To do. Your task is to repeat exactly the lines below between the line holding "Given: Click the forward navigation arrow" and the line holding "Click 'graveside committal'", inclusive, and only those.

━━━━━ Supplied data ━━━━━

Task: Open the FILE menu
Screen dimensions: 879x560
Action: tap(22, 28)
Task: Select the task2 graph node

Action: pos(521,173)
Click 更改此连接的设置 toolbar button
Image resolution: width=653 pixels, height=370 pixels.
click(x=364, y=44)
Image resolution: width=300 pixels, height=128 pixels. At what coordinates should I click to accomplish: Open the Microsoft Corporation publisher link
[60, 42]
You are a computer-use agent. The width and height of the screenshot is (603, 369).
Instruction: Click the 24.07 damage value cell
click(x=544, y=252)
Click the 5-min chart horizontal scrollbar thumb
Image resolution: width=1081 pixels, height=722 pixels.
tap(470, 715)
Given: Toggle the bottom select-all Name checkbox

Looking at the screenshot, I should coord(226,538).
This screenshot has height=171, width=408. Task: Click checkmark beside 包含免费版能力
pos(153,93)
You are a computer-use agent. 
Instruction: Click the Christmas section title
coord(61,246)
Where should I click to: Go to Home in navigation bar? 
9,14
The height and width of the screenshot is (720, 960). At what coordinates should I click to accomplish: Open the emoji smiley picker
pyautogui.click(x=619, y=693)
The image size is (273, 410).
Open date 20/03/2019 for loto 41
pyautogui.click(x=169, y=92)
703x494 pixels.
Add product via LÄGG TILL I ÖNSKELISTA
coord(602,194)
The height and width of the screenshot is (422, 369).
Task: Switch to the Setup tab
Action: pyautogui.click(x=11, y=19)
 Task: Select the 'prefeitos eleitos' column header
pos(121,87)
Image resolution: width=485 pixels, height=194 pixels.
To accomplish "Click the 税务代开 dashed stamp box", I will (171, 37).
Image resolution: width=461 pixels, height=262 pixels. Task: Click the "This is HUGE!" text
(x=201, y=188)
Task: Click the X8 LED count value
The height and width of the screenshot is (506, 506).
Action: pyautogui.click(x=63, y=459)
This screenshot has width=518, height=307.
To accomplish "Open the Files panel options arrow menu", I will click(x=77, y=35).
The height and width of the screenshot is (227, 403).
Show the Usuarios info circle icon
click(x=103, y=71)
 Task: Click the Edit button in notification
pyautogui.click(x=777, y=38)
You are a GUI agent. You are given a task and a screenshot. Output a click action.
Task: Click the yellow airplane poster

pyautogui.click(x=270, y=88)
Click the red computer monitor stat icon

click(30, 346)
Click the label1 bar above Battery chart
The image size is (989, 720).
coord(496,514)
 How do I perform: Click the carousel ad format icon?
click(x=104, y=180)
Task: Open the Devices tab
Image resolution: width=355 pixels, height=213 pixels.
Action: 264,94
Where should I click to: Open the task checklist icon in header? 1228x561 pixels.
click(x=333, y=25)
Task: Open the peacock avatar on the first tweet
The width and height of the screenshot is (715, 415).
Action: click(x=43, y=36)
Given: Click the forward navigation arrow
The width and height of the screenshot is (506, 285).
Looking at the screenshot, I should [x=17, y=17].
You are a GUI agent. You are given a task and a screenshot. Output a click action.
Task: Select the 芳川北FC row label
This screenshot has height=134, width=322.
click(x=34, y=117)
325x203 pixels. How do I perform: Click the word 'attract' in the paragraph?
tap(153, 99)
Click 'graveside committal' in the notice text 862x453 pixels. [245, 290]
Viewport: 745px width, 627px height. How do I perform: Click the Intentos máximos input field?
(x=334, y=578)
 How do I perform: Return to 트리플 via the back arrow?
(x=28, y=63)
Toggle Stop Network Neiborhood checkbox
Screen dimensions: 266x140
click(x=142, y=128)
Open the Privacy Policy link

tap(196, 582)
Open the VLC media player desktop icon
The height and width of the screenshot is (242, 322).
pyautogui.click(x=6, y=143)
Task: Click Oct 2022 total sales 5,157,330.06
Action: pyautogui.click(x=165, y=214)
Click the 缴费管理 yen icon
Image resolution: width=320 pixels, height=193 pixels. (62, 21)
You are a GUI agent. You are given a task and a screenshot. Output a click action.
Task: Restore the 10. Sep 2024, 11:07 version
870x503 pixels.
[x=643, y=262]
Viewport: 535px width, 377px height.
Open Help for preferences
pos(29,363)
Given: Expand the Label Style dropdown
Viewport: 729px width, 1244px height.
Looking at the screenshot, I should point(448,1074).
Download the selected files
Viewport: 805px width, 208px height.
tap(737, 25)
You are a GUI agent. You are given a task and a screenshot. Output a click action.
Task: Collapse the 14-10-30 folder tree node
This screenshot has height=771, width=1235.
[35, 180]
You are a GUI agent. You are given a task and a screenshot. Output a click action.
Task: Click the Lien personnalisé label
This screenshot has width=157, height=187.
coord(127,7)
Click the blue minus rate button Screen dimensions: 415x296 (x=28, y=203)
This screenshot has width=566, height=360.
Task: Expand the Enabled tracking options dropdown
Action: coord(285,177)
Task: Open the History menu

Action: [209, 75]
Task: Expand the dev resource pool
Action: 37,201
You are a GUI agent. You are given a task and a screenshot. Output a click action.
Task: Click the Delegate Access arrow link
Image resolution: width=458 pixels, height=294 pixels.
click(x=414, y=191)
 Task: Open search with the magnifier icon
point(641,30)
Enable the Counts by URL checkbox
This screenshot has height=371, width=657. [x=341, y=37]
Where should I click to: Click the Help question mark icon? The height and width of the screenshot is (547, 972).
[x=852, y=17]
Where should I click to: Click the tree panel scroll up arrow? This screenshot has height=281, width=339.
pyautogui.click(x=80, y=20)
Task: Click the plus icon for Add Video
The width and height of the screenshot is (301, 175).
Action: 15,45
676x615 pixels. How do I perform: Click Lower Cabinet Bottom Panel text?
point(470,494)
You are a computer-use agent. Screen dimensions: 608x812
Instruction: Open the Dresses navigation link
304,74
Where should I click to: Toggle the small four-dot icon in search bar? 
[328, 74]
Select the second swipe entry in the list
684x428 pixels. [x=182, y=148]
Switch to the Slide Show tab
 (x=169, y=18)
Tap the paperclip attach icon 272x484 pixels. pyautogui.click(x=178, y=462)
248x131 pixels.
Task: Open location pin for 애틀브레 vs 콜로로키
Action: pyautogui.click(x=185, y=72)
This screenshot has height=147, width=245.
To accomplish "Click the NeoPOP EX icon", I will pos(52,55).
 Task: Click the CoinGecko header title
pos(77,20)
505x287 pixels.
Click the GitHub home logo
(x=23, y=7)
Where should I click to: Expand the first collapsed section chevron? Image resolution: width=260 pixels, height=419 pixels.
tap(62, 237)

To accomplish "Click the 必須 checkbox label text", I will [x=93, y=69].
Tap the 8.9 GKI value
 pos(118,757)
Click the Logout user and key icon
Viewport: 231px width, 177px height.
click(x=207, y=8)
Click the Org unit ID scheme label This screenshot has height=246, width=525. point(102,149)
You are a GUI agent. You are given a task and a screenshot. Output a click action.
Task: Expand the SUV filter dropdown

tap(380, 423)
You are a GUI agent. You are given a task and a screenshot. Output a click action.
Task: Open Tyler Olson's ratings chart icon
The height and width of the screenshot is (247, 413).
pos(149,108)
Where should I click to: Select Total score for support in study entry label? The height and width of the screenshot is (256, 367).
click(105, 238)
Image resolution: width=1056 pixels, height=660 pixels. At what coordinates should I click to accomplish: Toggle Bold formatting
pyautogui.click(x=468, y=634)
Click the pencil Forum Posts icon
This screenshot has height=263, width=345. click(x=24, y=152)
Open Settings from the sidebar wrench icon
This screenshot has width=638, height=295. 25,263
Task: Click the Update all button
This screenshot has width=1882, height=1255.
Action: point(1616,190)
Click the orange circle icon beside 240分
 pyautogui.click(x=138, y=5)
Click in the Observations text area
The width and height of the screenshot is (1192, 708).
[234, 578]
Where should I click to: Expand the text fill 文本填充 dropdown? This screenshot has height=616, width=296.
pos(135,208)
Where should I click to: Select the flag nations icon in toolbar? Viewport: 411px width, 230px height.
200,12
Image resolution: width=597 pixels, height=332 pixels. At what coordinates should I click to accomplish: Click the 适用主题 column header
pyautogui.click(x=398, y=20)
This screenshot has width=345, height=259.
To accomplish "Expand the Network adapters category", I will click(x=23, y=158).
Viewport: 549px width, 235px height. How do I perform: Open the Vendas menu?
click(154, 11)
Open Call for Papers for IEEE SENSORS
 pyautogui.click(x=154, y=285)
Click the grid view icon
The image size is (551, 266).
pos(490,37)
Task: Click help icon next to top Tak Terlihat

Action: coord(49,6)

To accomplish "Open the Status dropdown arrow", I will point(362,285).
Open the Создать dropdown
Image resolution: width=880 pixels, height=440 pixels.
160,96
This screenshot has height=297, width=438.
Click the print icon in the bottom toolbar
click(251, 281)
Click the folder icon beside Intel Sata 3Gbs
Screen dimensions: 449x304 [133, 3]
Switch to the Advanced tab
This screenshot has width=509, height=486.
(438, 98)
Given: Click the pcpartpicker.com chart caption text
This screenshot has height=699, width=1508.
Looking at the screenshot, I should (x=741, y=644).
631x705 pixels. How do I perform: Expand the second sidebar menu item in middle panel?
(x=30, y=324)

━━━━━

Exercise result.
Given: Click the forward navigation arrow
The width and height of the screenshot is (506, 285).
Looking at the screenshot, I should [x=17, y=17].
You are a GUI agent. You are given a task and a screenshot. Output a click action.
Task: Select the 芳川北FC row label
This screenshot has height=134, width=322.
click(x=34, y=117)
325x203 pixels. How do I perform: Click the word 'attract' in the paragraph?
tap(153, 99)
Click 'graveside committal' in the notice text 862x453 pixels. [245, 290]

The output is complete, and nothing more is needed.